Recovery if local chain data goes stale

The chain's schema can change between releases (for example, the May testnet upgrade added a 16-byte commit bitmap to every block header). When the app updates and finds chain data written by an older version, it can't deserialize the existing blocks and would otherwise crash on launch.

Operator detects this case and routes you to a Recovery screen with a one-click Reset Chain Data & Resync button. It wipes only the block / state / genesis-spec data; your wallet, password, validator key, and any existing on-chain bond are preserved. After the reset, the node downloads a fresh snapshot from the testnet and resumes syncing.

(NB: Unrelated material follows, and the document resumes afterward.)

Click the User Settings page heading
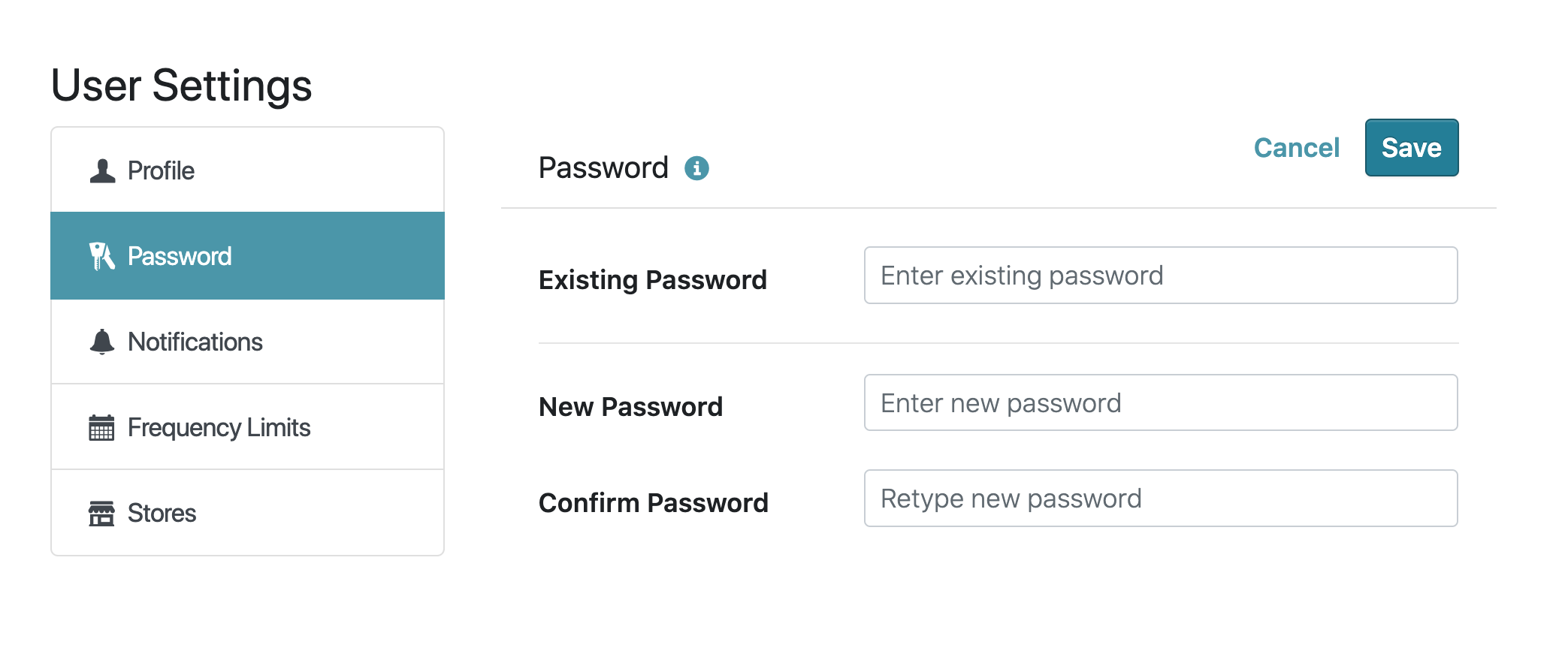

The same flow self-heals stale LevelDB locks — if a previous run was force-quit, Operator clears the residual LOCK files automatically on the next launch instead of failing to open the database.

Running in the background

Closing the window does not stop your node. Operator minimizes to the system tray, the node keeps producing blocks, and a right-click menu gives you status + Quit.

If you want your node to start at login, enable Settings → Launch at login. For monitoring and logs, see Monitoring & Logs.

Governance

The Governance tab lists all on-chain proposals with their status, tier (hard vs soft), vote totals, and countdown. Validators can vote directly from the tab — the app signs and broadcasts the vote transaction.

Proposal creation from the GUI is landing next. For the full protocol-governance model, see Protocol Governance.

Under the hood

  • Electron app. Main process (Node.js) handles wallet + child-process orchestration; renderer is a lightweight SPA.
  • Same node binary as the VPS cluster. The app spawns packages/node/dist/bin/run.js. Data directory lives in your OS user-data folder.
  • Auto-peered. On first run the app is configured to join testnet.asentum.com and discover peers via the existing VPS validators.
  • Auto-updates. When public release lands, the app will self-update from signed release artifacts.

For the architecture story end-to-end — what BFT, SMT, SES, JSON-RPC, and HTTP peer fan-out actually do — see Architecture.